Kutipan yang Disediakan »

§

Nb: Hal yang berbeda dari pondok ini yaitu kita sebagai santri diserahkan dengan seluruhnya, kita mempunyai wewenang dan otoritas. Itu yang membedakan, jadi ketika di pondok lain itu ada pengurus ada yang lain itu dari pihak asatid kalau kita tidak. Kita diserahkan sepenuhnya jadi manajemen pondok. Kemudian tata tertib itu kita yang buat sendiri dan tujuannya juga kita mentaati apa yang kita buat sendiri.
21
Transkip Wawancara Identitas Informan Kode Responden : ABI Kode Data : W/S/ABI Hari/ Tanggal : Selasa, 23 Agustus 2016 Waktu : 22.11 WIB – selesai. A : Seberapa penting peran pendidikan di pesantren dalam pembentukan akhlak? B
: Menurut saya pendidikan pesantren sangat penting sekali, karena menurut saya pendidikan di pesantren sangat komplit sekali, dari sebuah kurikulum di pesantren, kalau melihat pendidikan di pesantren itu sudah mengalahkan pendidikan umum karena dari pagi sampai malam kita mengaji. Kalau masalah akhlak itu muncul dari pribadi masing-masing, karakter seseorang memang berbeda-beda, tapi karena kita seorang santri yang hidup di pesantren, dan pesantren adalah tempat untuk membentuk diri menjadi lebih baik.

§

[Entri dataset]

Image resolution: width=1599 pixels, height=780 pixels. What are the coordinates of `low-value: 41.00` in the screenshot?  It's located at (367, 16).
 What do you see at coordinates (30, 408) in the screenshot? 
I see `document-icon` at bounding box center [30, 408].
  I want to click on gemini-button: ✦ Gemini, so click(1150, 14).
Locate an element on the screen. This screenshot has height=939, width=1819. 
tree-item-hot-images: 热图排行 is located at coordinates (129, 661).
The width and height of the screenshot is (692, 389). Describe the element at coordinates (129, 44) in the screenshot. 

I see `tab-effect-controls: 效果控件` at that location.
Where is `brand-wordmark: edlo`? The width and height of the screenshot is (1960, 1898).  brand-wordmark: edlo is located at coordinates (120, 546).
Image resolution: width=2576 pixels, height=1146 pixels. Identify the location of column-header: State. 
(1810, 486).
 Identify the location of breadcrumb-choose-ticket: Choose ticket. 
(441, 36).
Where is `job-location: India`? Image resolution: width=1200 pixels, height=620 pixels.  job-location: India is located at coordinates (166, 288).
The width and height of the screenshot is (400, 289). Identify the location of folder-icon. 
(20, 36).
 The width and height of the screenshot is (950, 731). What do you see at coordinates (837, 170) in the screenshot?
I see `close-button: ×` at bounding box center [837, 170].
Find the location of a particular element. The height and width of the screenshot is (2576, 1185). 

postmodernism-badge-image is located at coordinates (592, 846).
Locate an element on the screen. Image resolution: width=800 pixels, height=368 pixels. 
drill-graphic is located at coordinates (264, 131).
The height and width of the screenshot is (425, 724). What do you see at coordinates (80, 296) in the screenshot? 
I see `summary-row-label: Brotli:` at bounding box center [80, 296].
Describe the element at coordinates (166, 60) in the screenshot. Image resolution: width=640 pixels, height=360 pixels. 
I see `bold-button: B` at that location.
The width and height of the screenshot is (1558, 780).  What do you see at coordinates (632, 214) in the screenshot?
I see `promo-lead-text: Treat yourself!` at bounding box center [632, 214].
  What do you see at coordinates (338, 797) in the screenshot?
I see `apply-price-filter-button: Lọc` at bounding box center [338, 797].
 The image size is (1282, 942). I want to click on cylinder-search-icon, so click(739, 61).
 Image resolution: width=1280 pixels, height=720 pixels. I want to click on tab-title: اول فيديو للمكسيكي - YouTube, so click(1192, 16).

§

Tugas Wajib »
[A] Salin ulang bagian kutipan tentang pesantren yang dimulai dari "Nb: Hal yang" dan berakhir pada "kita buat sendiri.", lalu ganti "pondok" dengan "pesantren".
[B] Tolong sebutkan siapa yang membuat tata tertib di pondok menurut kutipan tentang pesantren.

Soal Terjawab »
[A]
Nb: Hal yang berbeda dari pesantren ini yaitu kita sebagai santri diserahkan dengan seluruhnya, kita mempunyai wewenang dan otoritas. Itu yang membedakan, jadi ketika di pesantren lain itu ada pengurus ada yang lain itu dari pihak asatid kalau kita tidak. Kita diserahkan sepenuhnya jadi manajemen pesantren. Kemudian tata tertib itu kita yang buat sendiri dan tujuannya juga kita mentaati apa yang kita buat sendiri.

[B] Tata tertib dibuat sendiri oleh para santri.